» **OBJECTIVE 1**: Put the rows starting with the line that contains "is (471, 347)." and continuing through the line that contains "click(10, 95)" into a numbered list, leaving out any blank lines.

» **TEXT**:

8. How do I get help on syntax to alter table?

Answer: In psql session type \h alter table which will display the syntax:

gpdb=# \h alter table

9. How to connect in utility mode?

Answer: From master host

PGOPTIONS='-c gp_session_role=utility' psql -p <port> -h <hostname>

Where:

port is segment/ master database port. hostname is segment/master hostname.

10. Where/How to find db logs?

Answer: Master:

Master gpdb logfile is located in the $MASTER_DATA_DIRECTORY/pg_log/ directory and the file name depends on the database "log_filename" parameter.

1. $MASTER_DATA_DIRECTORY/pg_log/gpdb-yyyy-mm-dd_000000.csv -->Log file format with default installation.

2. ~gpadmin/gpAdminLogs/ -->gpstart,gpstop,gpstate and other utility logs.

» **OBJECTIVE 2**: According to the Greenplum FAQ text, in which directory is the master gpdb logfile located?

» **Records from a dataset**:
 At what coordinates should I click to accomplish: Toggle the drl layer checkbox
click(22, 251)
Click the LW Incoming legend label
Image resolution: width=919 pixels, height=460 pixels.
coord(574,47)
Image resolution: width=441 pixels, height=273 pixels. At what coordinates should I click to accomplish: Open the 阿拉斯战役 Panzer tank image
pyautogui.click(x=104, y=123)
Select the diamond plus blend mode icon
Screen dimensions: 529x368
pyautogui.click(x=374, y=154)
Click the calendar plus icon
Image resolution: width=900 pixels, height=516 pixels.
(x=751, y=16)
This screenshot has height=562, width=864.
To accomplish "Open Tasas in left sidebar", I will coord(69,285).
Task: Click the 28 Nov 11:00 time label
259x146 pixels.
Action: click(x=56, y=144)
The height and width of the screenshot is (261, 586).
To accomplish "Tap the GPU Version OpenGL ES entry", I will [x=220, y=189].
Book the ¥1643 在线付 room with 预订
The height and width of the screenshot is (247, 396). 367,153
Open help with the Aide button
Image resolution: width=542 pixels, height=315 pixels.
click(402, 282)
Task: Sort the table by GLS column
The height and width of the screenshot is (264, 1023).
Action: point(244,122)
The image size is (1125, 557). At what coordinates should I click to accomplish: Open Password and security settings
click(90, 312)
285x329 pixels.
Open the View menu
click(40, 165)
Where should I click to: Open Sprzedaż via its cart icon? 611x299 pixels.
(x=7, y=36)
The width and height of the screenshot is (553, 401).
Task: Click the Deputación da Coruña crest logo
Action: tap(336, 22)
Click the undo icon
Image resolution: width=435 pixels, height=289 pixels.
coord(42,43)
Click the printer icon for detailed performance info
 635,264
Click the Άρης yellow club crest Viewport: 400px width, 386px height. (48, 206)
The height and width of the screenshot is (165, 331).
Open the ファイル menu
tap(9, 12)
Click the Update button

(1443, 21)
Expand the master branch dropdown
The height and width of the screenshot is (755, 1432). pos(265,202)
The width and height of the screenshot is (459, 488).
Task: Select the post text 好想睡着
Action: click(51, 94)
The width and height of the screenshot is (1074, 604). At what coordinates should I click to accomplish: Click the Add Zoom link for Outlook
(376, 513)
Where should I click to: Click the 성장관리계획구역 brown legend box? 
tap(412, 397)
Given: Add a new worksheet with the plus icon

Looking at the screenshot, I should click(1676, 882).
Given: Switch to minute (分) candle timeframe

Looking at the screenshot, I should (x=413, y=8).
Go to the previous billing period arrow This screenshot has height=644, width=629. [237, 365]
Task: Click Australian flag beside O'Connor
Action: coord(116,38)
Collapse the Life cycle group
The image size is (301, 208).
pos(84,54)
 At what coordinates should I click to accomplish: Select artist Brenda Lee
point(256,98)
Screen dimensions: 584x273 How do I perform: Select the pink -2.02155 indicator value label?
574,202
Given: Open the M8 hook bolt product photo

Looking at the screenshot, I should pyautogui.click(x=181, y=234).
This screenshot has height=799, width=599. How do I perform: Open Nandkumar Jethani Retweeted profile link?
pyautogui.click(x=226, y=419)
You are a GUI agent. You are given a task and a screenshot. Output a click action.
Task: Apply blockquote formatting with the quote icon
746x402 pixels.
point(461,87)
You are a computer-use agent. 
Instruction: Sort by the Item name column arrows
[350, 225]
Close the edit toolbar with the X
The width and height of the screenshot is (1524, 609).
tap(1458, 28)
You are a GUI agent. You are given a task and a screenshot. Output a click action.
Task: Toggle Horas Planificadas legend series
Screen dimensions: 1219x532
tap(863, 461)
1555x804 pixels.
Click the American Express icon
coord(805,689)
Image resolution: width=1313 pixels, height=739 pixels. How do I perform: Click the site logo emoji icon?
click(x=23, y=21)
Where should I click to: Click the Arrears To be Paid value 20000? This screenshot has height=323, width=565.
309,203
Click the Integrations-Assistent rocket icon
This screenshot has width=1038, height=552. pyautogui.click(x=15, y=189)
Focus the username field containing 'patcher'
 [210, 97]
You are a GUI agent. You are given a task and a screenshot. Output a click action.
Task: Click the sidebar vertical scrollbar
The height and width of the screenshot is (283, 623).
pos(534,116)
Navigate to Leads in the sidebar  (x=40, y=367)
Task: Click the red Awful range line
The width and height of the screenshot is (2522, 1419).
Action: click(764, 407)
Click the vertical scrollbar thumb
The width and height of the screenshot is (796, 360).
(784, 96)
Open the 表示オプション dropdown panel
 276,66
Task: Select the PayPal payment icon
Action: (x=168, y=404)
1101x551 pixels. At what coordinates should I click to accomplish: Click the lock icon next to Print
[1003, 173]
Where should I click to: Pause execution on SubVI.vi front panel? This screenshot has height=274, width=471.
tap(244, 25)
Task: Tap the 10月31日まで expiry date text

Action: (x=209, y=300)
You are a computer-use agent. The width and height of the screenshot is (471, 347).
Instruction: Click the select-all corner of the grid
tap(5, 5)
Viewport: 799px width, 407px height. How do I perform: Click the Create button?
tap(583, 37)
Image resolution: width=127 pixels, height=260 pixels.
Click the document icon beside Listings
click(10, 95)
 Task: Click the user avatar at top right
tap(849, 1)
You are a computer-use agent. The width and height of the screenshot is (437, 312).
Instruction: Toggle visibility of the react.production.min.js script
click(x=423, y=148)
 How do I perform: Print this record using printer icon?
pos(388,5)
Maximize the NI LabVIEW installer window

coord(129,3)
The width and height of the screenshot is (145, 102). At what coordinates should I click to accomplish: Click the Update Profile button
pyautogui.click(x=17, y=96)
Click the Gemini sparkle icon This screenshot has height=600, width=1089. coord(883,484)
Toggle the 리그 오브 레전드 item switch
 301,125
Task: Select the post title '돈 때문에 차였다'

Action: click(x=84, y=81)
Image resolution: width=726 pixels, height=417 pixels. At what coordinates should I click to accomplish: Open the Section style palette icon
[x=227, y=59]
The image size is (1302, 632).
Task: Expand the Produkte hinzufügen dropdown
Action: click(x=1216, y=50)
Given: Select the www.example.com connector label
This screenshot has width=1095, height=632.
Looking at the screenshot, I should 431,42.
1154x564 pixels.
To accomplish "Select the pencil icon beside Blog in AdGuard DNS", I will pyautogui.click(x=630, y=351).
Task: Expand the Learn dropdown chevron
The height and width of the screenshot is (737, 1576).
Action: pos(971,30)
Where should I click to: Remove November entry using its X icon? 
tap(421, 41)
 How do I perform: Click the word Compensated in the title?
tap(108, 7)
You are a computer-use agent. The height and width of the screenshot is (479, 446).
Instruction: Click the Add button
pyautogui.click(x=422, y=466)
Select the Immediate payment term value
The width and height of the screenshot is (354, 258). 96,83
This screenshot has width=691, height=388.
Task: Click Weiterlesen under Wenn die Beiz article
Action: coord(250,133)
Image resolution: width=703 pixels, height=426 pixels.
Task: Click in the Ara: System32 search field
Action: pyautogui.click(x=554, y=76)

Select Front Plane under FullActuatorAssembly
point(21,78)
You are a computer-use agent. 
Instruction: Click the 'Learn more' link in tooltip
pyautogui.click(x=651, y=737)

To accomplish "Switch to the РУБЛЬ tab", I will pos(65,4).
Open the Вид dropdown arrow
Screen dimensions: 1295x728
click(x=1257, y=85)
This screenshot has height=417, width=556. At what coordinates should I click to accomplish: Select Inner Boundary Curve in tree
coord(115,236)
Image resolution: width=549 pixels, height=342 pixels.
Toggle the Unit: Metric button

» **TASK RESPONSE 1**:
1. You are a computer-use agent. The width and height of the screenshot is (471, 347).
2. Instruction: Click the select-all corner of the grid
3. tap(5, 5)
4. Viewport: 799px width, 407px height. How do I perform: Click the Create button?
5. tap(583, 37)
6. Image resolution: width=127 pixels, height=260 pixels.
7. Click the document icon beside Listings
8. click(10, 95)

» **TASK RESPONSE 2**: The $MASTER_DATA_DIRECTORY/pg_log/ directory.